▶ **What to do**: Resume the post about recent gaming sessions after its last sentence and keep it going in the same voice.

▶ **Passage**:
Longer sessions:
Timberborn (PC) - checked out the experimental branch with the new update adding 3D water physics, after I was in the mood for a different builder experience after Workers and Resources.
Workers and Resources: Soviet Republic (PC) - finished my autistic obsession with this game mentioned last month, will probably return to it in a year or so.
Rayman (PS1) - managed to resume my playthrough that was on hold for a few months due to PS2 disc drive issues. I'm near the end, need to backtrack to bandland to grab missing cages though. And of course I already burned through something like 370 lives trying to beat it, since the game is pretty much impossible to finish without cheats (haven't used cheat codes in any game since 25-ish years ago). Still the art, music, levels and bosses are all fantastic (well maybe except band land, fuck band land) with it being a great experience after all these years, apart from the difficulty that seems more akin to Abe's Oddysey despite limited continues and very time-consuming life farming.

▶ **Provided data**:
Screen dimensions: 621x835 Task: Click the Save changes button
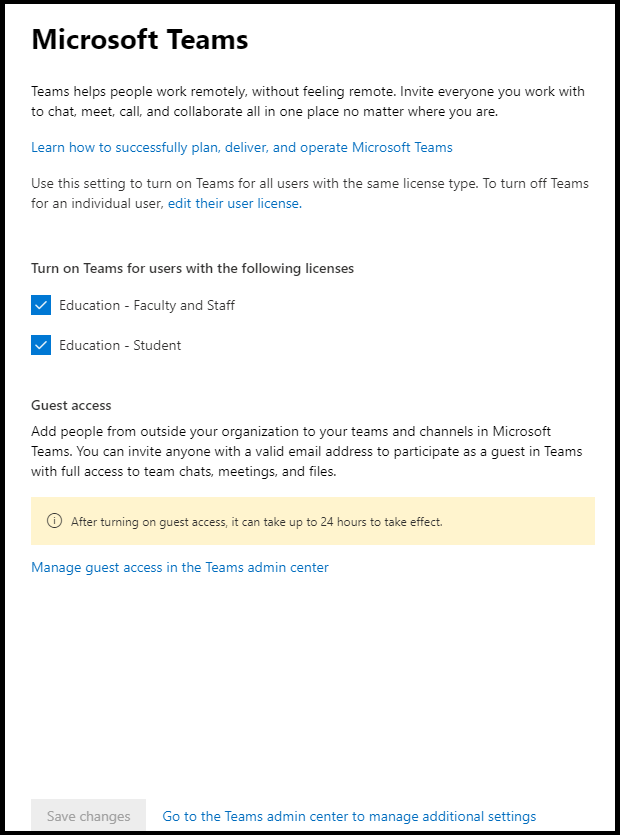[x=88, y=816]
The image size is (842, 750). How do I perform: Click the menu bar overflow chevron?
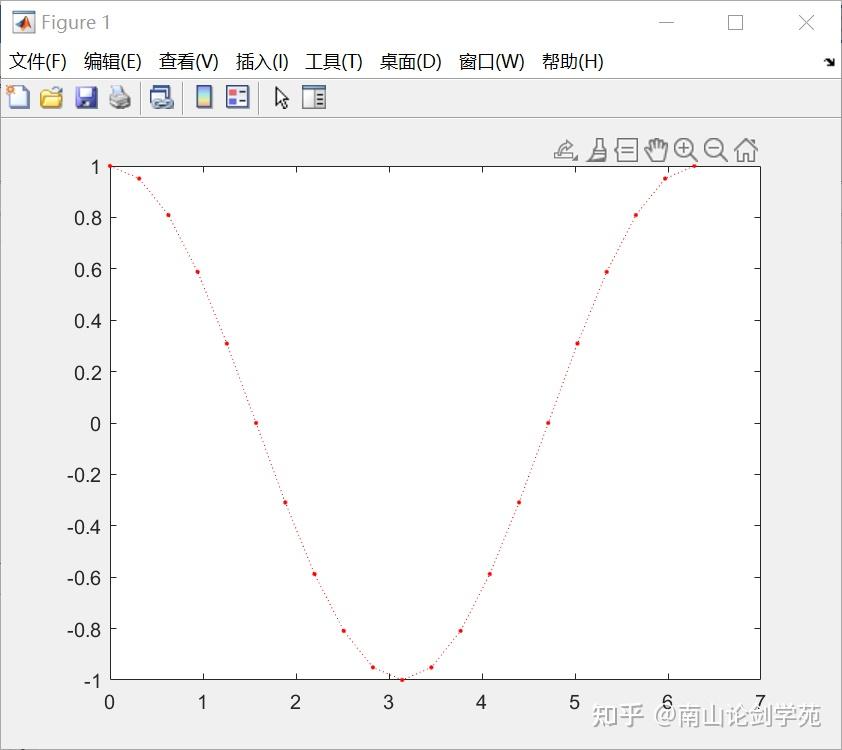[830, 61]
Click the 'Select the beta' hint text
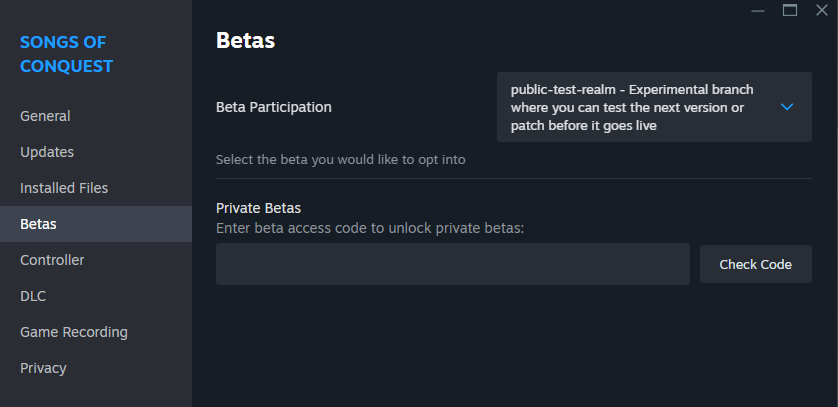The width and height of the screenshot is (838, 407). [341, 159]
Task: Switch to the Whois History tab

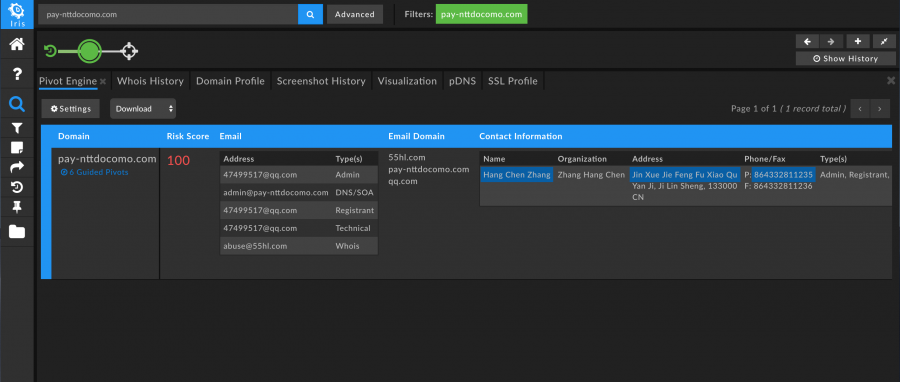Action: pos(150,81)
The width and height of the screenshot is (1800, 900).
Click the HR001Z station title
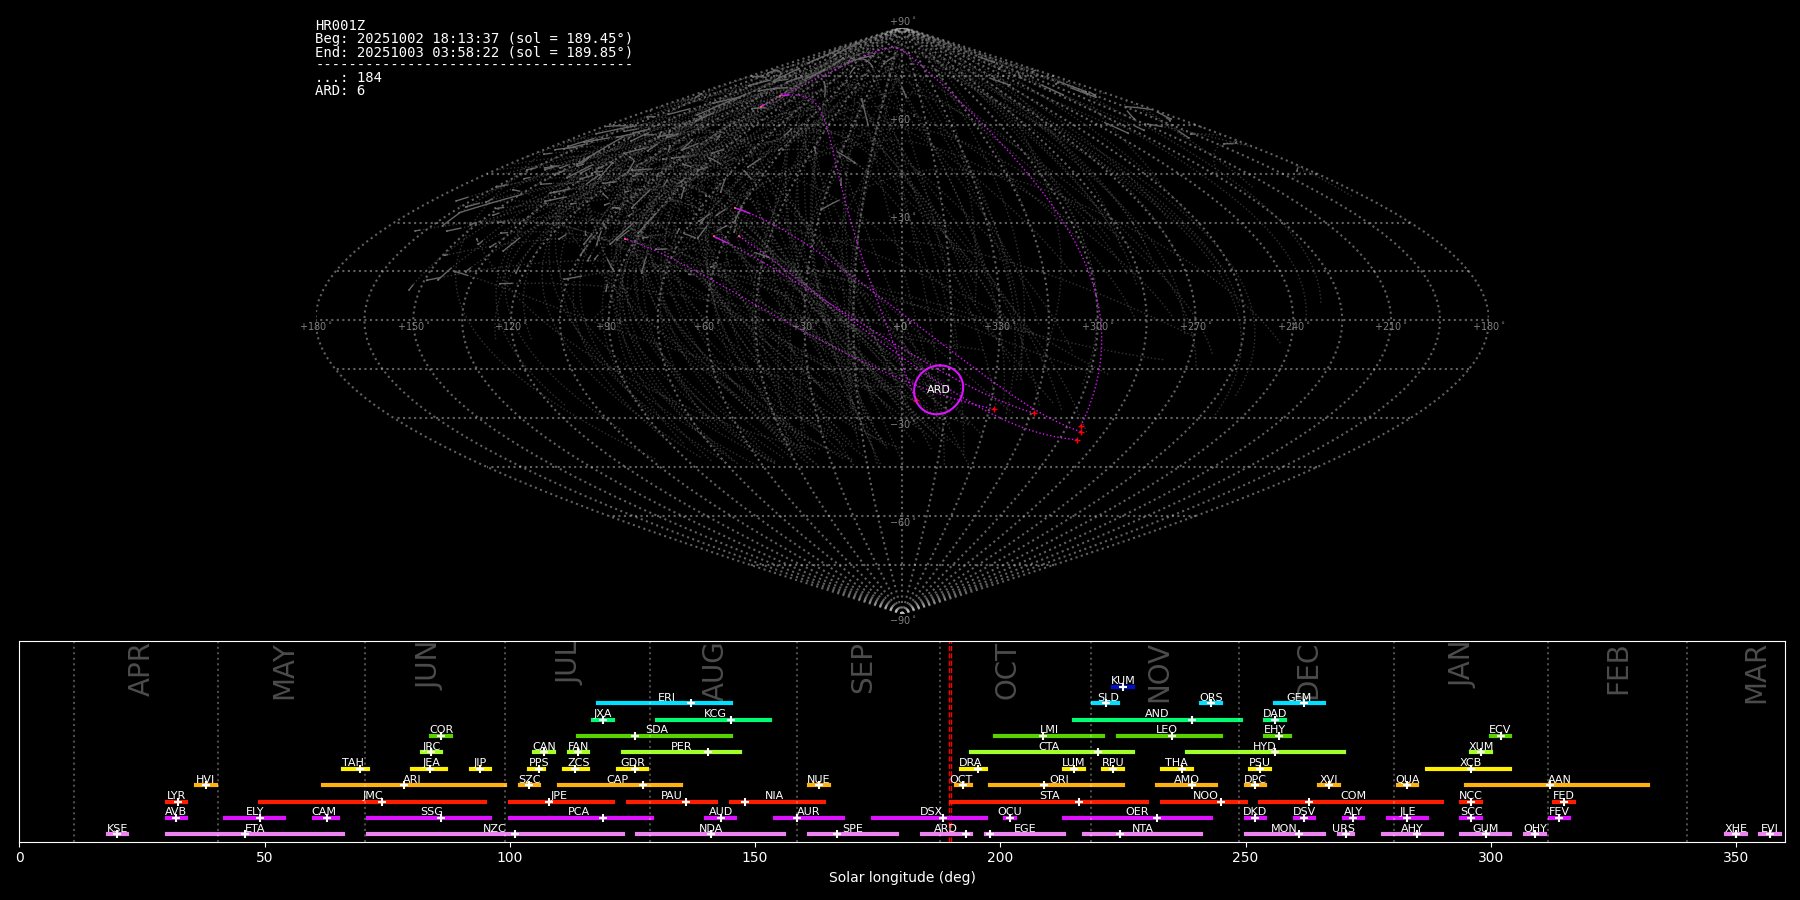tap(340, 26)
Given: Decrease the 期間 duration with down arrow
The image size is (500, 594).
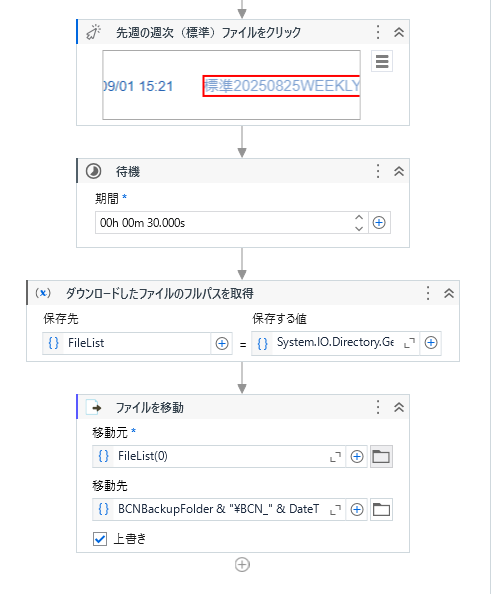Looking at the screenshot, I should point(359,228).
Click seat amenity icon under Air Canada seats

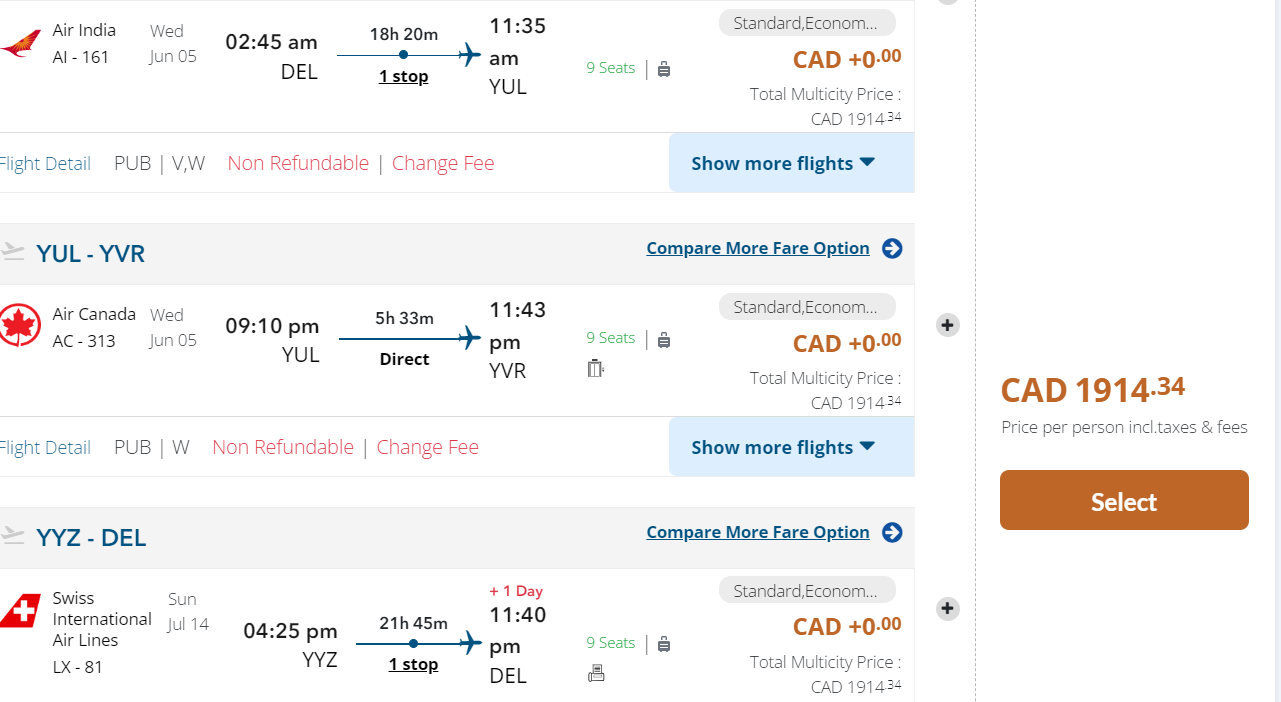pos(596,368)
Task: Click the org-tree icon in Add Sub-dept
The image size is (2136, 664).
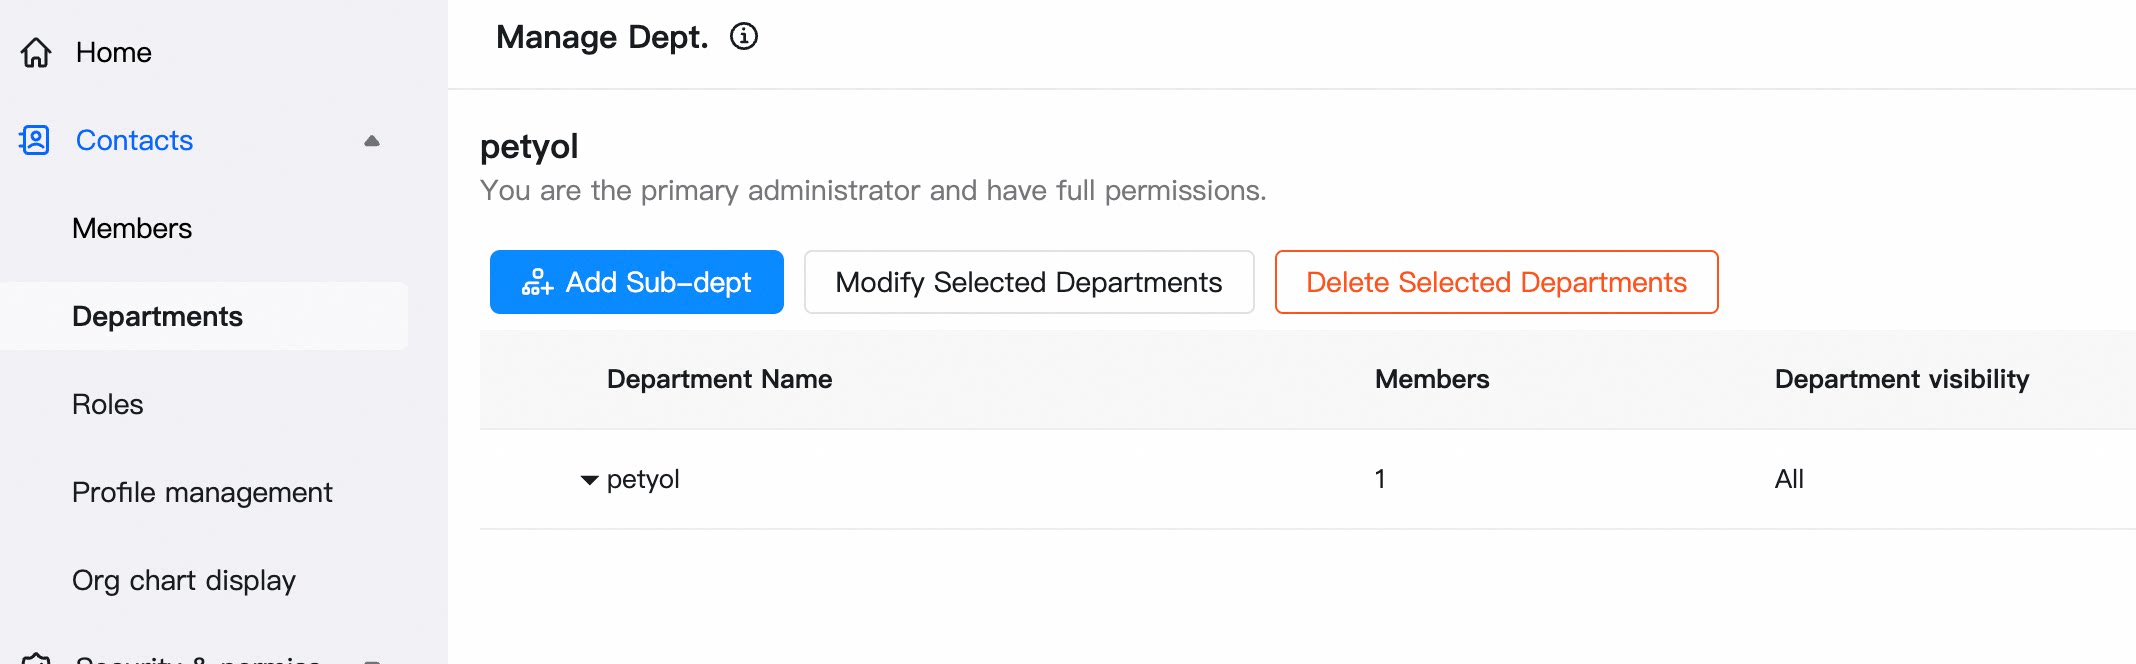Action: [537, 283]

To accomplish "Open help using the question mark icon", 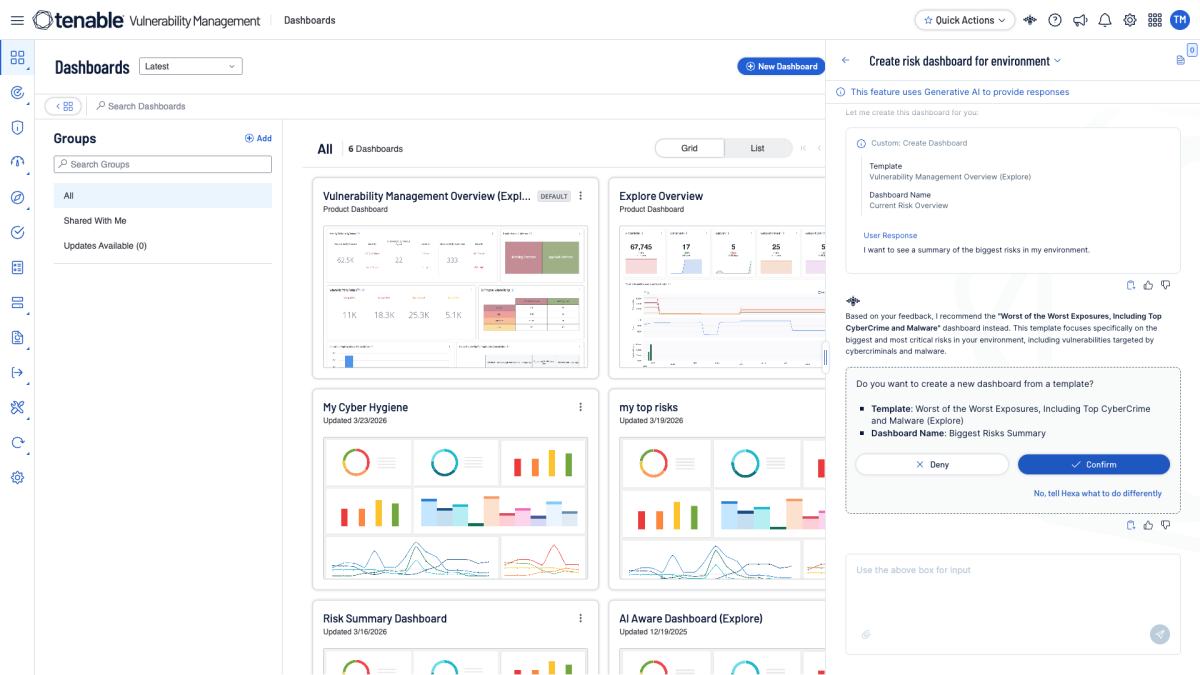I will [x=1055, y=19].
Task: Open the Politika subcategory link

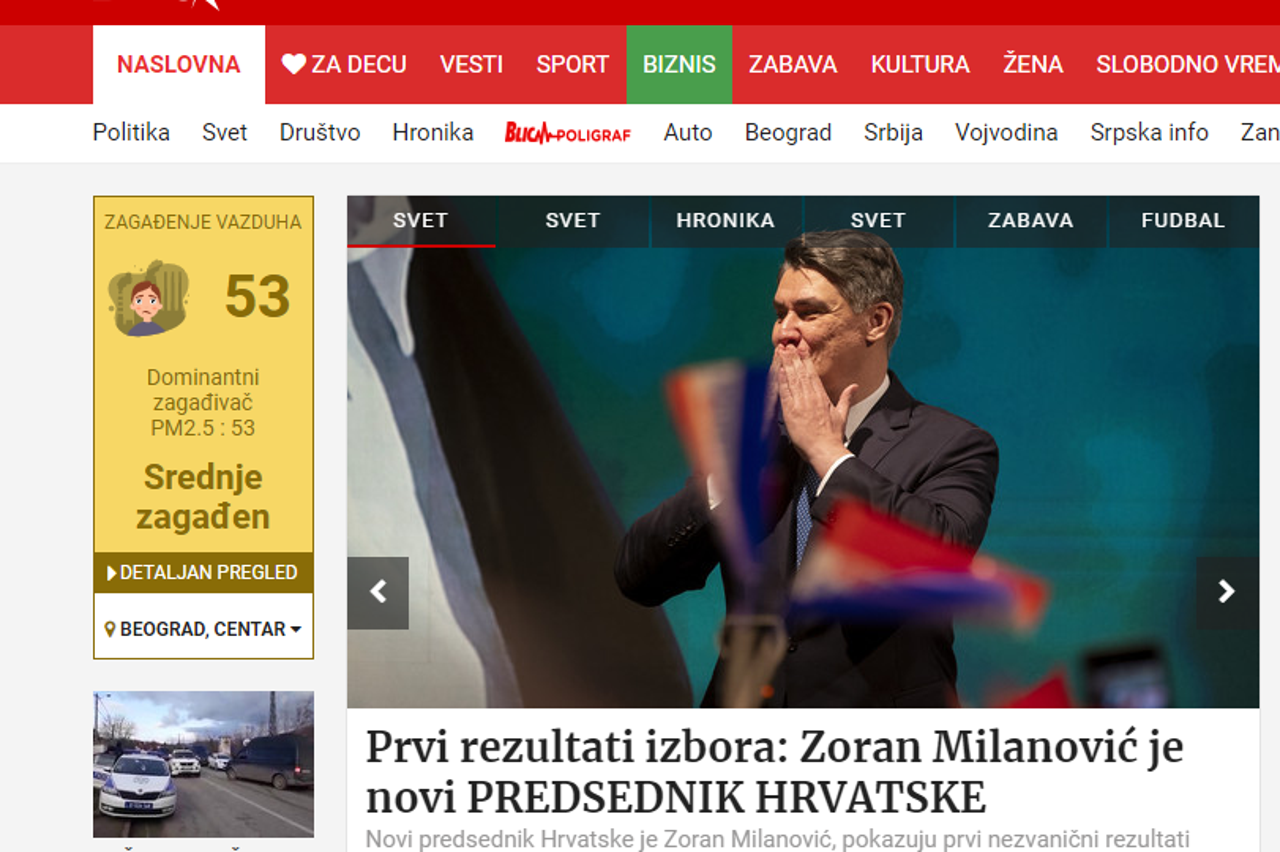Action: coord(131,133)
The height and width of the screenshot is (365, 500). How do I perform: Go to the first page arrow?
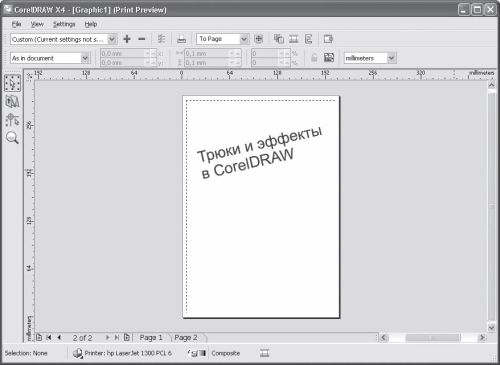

▶ **Right answer**:
Ganbare Goemon: Yukihime Kyūshutsu Emaki/The Legend of Mystical Ninja (SNES) - english patched japanese version, reached the final level yesterday, of course it turned out the game had another money grind gate level like the one I complained about last time, once again with a mid-level boss, and followed by an annoying minecart/platforming section... ugh. At least the designers were a bit merciful and the end boss of the level was a joke boss, that and the sidescrolling segments in the levels do have a pattern/easiest path you can figure out fairly easily after a few tries and breeze through them like a pro.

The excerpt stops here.